• [ASSIGNMENT]
Locate the line containing "Image resolution: width=868 pixels, height=336" in the entries below, then retype it and every later line exactly, leaving out pictures.

——

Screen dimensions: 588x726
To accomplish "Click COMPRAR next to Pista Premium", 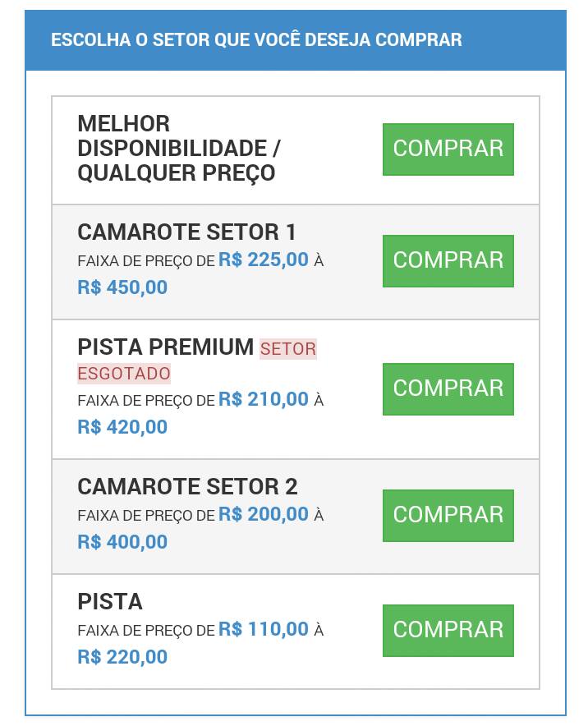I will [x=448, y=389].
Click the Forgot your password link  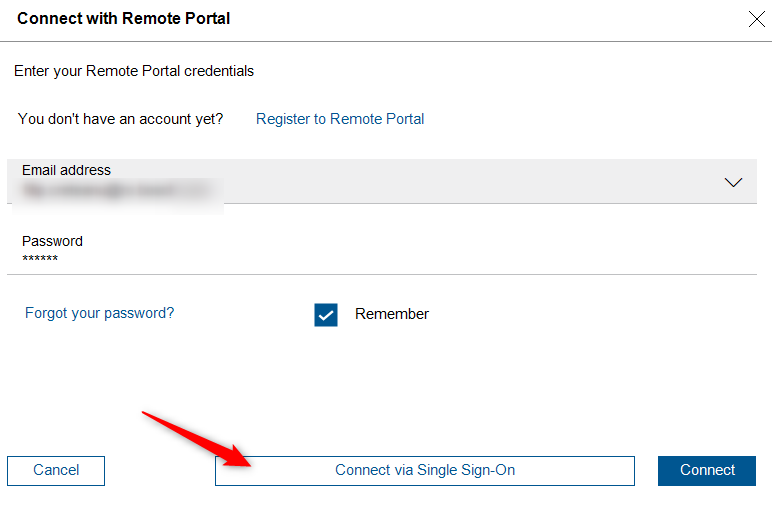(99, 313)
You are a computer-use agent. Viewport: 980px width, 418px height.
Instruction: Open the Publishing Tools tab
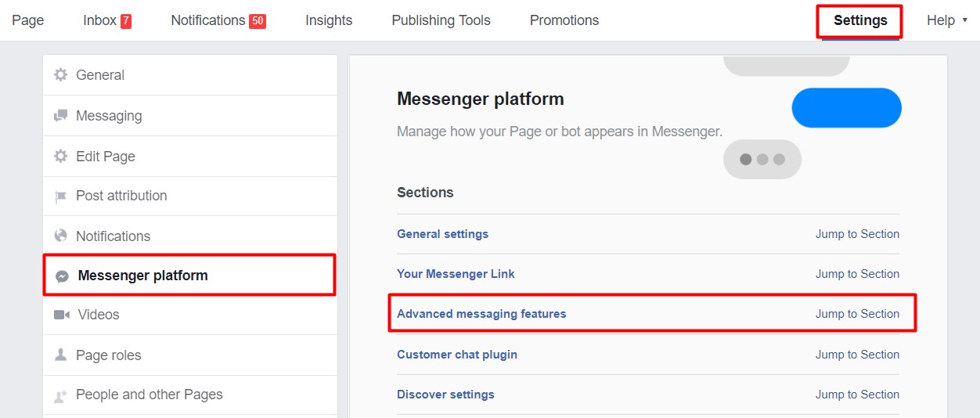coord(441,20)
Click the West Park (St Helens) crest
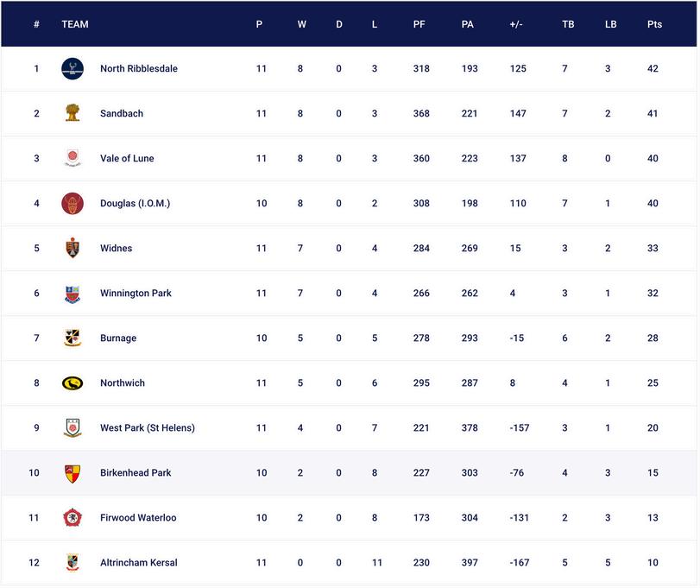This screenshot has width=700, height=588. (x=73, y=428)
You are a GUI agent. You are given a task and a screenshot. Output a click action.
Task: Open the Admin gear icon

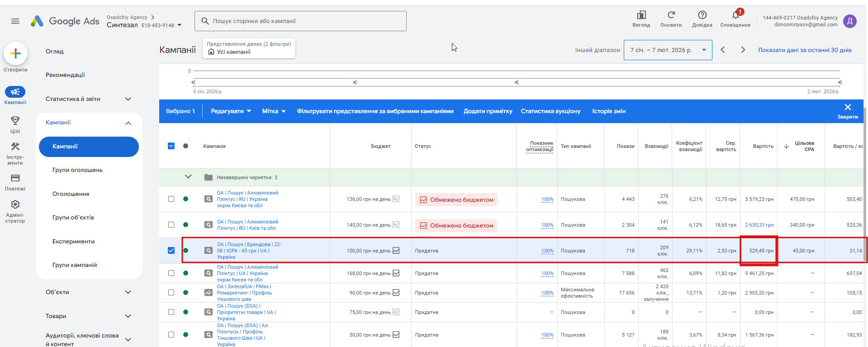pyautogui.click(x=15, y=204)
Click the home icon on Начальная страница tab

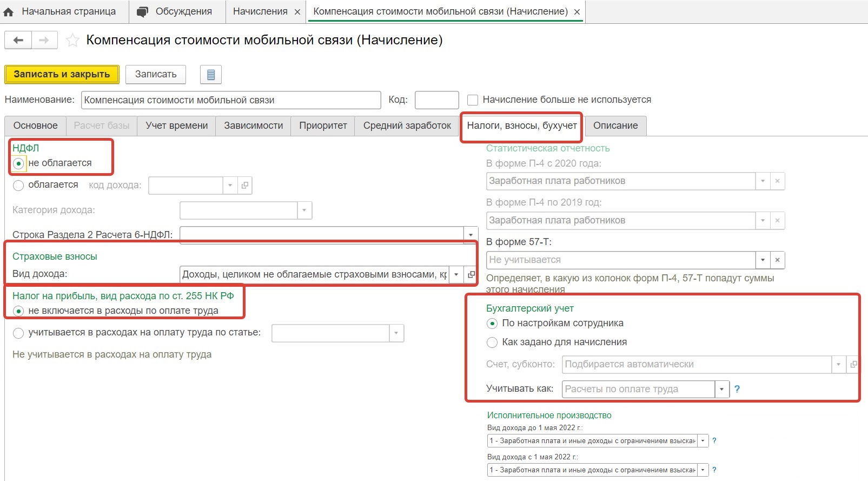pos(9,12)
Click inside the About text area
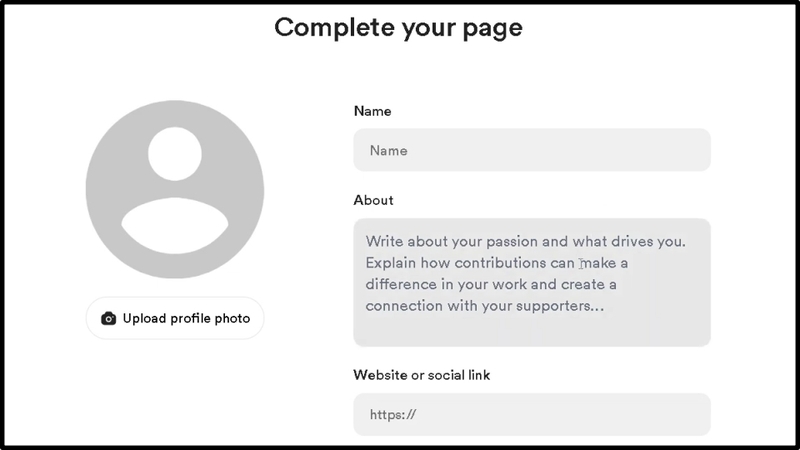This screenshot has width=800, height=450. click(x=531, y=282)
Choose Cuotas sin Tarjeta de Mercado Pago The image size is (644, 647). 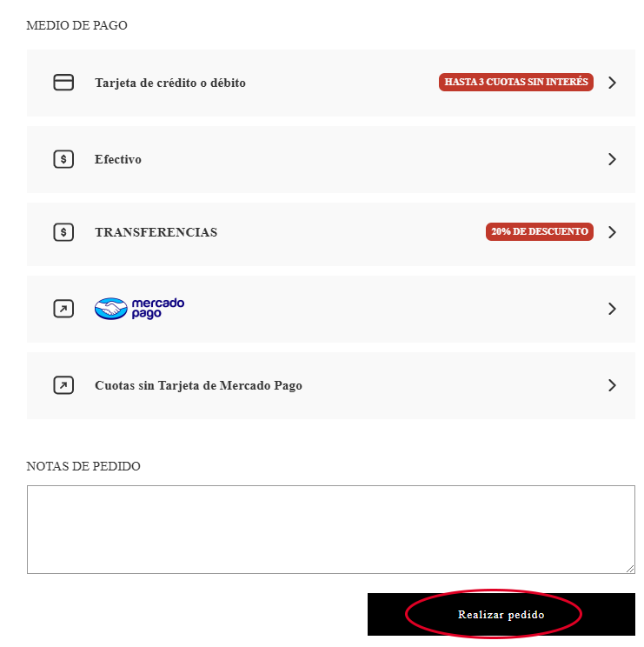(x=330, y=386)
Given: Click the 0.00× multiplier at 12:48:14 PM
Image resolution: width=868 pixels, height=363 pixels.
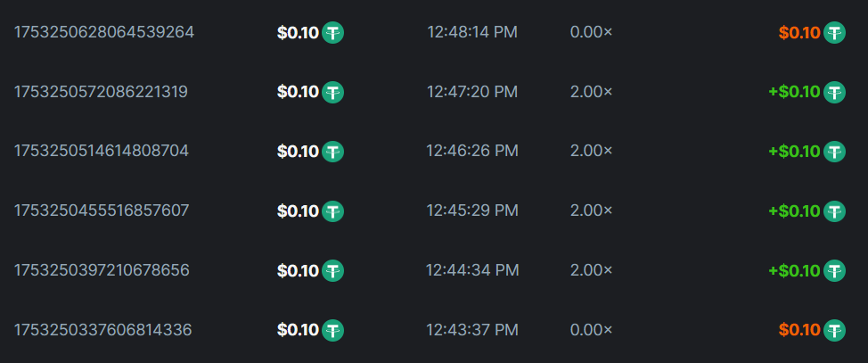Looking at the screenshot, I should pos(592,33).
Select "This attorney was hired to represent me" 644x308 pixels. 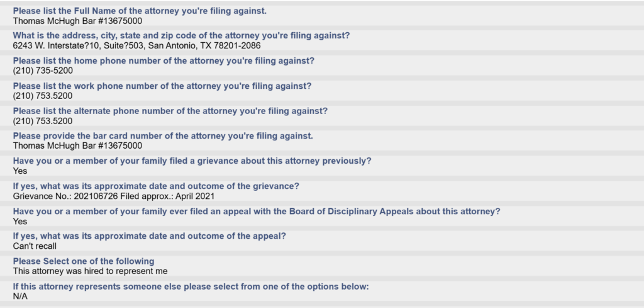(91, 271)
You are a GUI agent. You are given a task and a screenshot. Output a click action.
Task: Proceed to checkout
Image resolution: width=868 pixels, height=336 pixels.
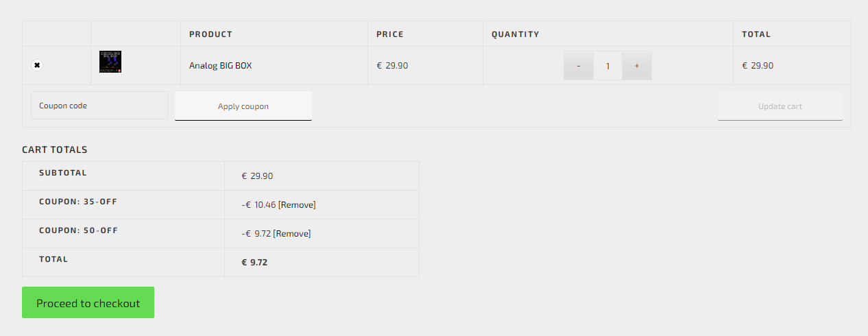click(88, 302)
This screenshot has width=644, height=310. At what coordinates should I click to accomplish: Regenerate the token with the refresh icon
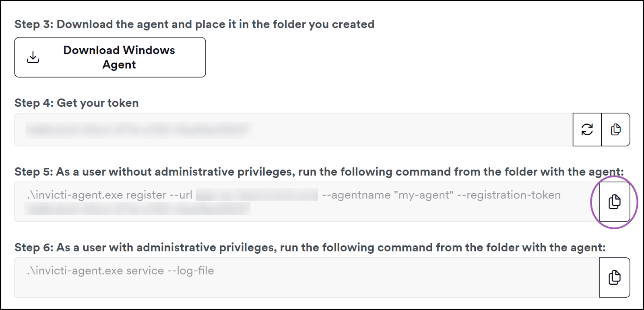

——

• [EXERCISE OUTPUT]
Image resolution: width=868 pixels, height=336 pixels.
click(88, 302)
This screenshot has width=644, height=310. At what coordinates should I click to accomplish: Regenerate the token with the refresh icon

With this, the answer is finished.